> _What needs to be done_: Pull out every line in the records below that contains the string "agent", copying each one unchanged.

* start Given information *

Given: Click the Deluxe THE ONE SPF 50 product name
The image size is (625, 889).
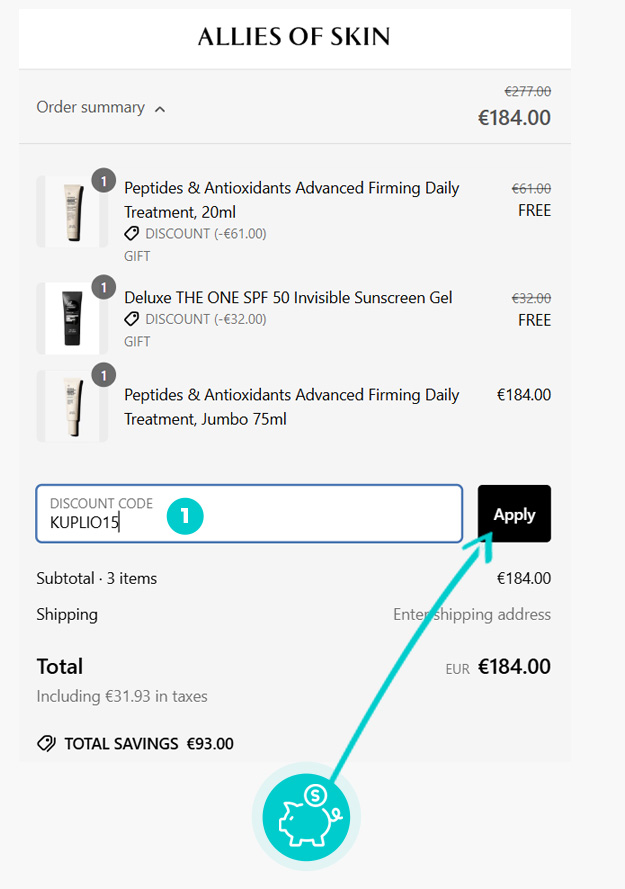Looking at the screenshot, I should (x=288, y=298).
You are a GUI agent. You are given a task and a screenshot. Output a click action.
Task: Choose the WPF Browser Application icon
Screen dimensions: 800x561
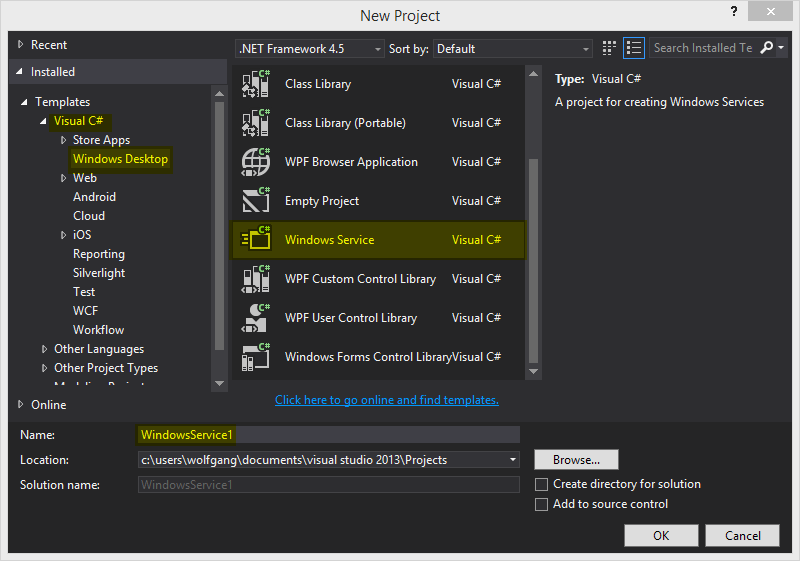click(x=256, y=162)
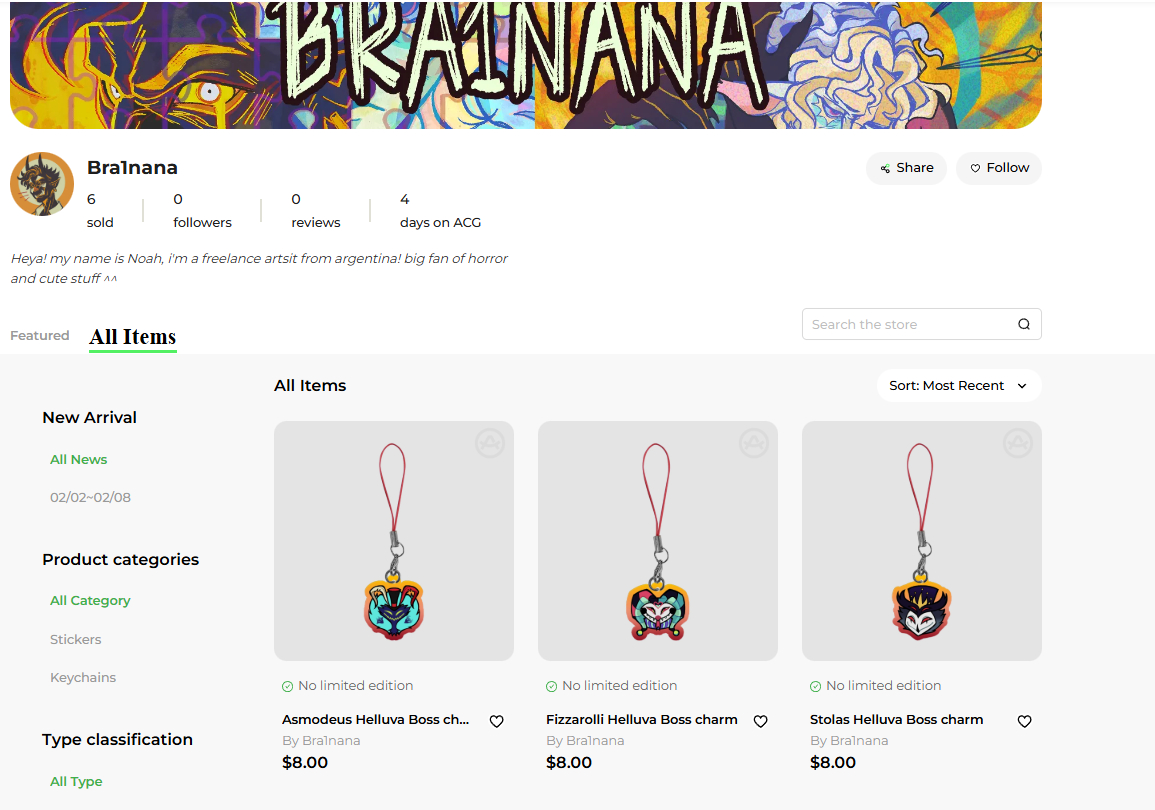Screen dimensions: 1155x810
Task: Favorite the Asmodeus Helluva Boss charm
Action: [496, 721]

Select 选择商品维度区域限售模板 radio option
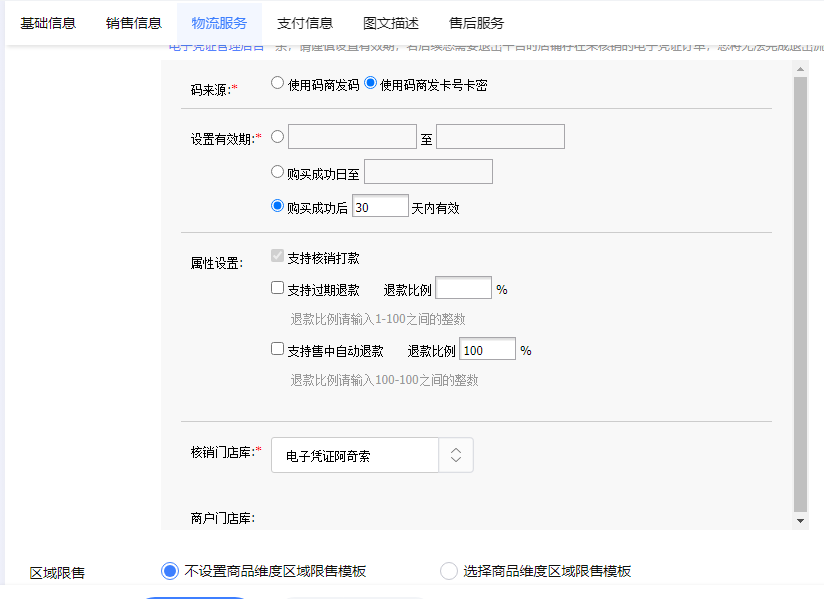tap(449, 571)
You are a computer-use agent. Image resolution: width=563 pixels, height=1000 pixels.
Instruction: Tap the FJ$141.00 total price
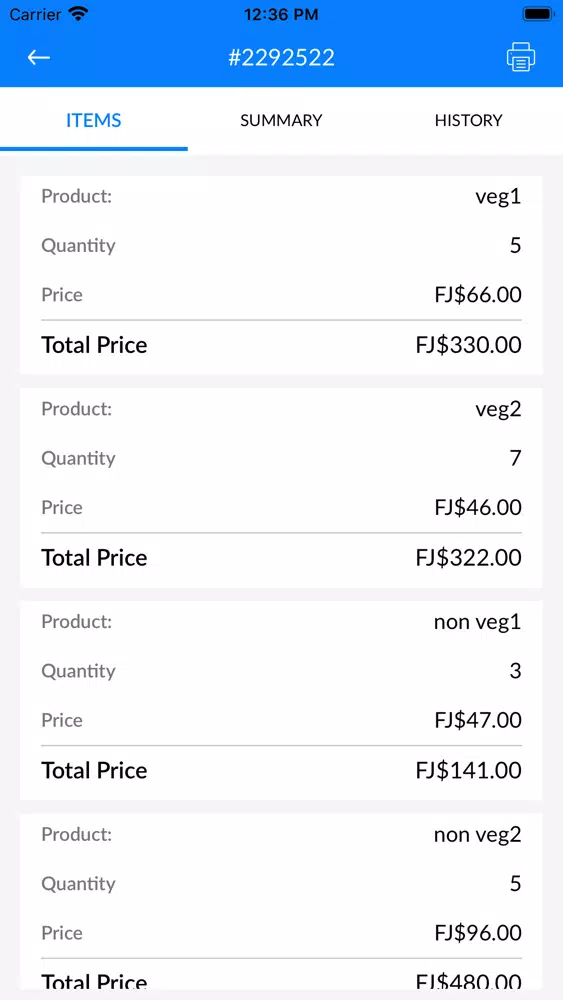469,770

* end Given information *

> _Expected answer_:
You are a GUI agent. You are given a task and a screenshot. Output a click action.
You are a computer-use agent. Image resolution: width=563 pixels, height=1000 pixels.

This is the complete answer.